Mrs I: we have a similar situation down here with quarantine. First, although Australia is a vast country with remote rural outback, and over the last 200 years had plenty of experience with quarantine, where do the stupid fuckers put overseas arrivals in quarantine? Well, in central Melbourne and Sydney hotels. In reality, this was to subsidise hotels for loss of tourist income. Second, they then outsource "security" at hotels to private security firms at $100/man-hour who then promptly employ casual (possibly illegal) workers at $20/hour with no training or protective gear. You can imagine the result. A public inquiry on this is about to be published; heads will definitely roll, unlike in the UK.

Mike said...

Update: the first head rolls.

https://www.smh.com.au/national/coronavirus-live-updates-victorian-government-deciding-where-to-ease-restrictions-global-deaths-could-pass-2-million-before-vaccine-australian-death-toll-passes-869-20200925-p55zg0.html

mongoose said...

In the US, mr mike, the courts are starting to act up:

https://www.scribd.com/document/476008199/Federal-Opinion#from_embed

One cannot just do repressive shit apparently. I do not think thta the UK state has powers to impriosn me if I fail to pay a covid trangression "fixed penalty". (Indeed on another front entirely, I do not think that fixed penalties are lawful at all as a means of administrative coercion. Alas, to test that needs v deep pockets.)

My book arrived today. I have yet to dive in but it looks very excellent work indeed, mrs i and mr verge. Well done!

Mike said...

Updated link. Never heard of the woman, but its just the first of probably many. Trying to get out while the going is good.
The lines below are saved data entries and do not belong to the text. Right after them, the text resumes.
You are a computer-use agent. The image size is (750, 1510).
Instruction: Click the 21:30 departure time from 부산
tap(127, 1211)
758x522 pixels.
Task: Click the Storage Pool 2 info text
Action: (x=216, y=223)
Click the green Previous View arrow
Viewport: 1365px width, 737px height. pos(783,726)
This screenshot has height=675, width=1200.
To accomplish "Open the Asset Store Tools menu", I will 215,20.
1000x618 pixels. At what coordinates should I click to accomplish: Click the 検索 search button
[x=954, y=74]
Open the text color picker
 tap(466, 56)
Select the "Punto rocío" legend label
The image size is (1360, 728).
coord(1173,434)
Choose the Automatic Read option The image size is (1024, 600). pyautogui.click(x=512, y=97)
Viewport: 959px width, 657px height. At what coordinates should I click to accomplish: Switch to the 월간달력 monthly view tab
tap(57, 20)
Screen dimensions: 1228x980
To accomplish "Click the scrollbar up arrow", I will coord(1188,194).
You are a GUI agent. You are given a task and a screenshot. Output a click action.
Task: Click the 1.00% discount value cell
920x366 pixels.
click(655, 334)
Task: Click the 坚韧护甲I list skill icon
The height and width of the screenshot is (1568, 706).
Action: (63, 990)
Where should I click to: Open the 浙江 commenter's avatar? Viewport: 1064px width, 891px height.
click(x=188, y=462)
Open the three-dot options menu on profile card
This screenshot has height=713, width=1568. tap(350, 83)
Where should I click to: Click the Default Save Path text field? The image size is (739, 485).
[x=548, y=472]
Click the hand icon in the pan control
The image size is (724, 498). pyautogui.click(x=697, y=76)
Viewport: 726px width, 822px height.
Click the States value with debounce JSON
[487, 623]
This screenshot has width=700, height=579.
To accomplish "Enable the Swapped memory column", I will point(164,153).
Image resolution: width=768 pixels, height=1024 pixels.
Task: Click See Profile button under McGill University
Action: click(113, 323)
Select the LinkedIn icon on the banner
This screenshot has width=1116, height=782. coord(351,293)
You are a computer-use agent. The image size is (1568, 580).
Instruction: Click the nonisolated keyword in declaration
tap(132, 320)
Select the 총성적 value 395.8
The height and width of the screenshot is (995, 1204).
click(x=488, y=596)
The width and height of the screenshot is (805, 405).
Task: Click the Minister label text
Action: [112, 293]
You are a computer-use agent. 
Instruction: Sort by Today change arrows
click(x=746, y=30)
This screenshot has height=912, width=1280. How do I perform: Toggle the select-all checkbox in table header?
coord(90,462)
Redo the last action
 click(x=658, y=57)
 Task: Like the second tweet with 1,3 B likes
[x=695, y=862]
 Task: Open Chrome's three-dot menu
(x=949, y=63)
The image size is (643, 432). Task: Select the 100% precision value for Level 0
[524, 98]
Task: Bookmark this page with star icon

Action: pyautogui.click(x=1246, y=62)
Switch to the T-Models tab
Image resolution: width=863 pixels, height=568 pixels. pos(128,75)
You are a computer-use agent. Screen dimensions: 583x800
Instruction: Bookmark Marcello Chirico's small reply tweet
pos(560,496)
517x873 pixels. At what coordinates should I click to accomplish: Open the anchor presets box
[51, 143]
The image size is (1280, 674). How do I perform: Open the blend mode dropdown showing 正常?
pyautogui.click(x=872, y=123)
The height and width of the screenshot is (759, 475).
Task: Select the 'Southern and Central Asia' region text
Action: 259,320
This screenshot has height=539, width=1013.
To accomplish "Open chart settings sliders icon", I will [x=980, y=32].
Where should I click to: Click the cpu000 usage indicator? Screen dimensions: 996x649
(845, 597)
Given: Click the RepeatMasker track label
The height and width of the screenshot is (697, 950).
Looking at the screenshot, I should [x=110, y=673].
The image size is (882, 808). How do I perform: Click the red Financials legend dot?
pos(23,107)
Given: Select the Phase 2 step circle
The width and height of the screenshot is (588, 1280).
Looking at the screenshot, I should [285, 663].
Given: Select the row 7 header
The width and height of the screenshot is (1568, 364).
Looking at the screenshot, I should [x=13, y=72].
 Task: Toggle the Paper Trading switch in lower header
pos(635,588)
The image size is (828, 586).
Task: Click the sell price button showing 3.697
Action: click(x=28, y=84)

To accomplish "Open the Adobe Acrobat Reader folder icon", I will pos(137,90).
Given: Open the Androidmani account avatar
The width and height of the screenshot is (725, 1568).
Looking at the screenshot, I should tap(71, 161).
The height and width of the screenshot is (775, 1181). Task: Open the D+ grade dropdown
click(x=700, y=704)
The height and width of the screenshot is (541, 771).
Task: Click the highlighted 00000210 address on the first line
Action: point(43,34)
https://www.smh.com.au/national/victoria/victorian-health-minister-jenny-mikakos-resigns-20200925-p55zeo.html

mrs ishmael said...


Ah mr mongoose, they have it covered. The Health Protection (Coronavirus, Restrictions) (England) Regulations 2020
https://www.legislation.gov.uk/uksi/2020/350/contents/made
paragraph 11 of the above statutory instrument states: "Proceedings for an offence under these Regulations may be brought by the Crown Prosecution Service and any person designated by the Secretary of State."
Failure to pay the fine is imprisonable.
Now, it may not be ethical, but it is certainly legal.
And, on a cheerier note, glad your copy of the book has arrived - they don't seem to be taking too long to print on demand - and I know you will enjoy it.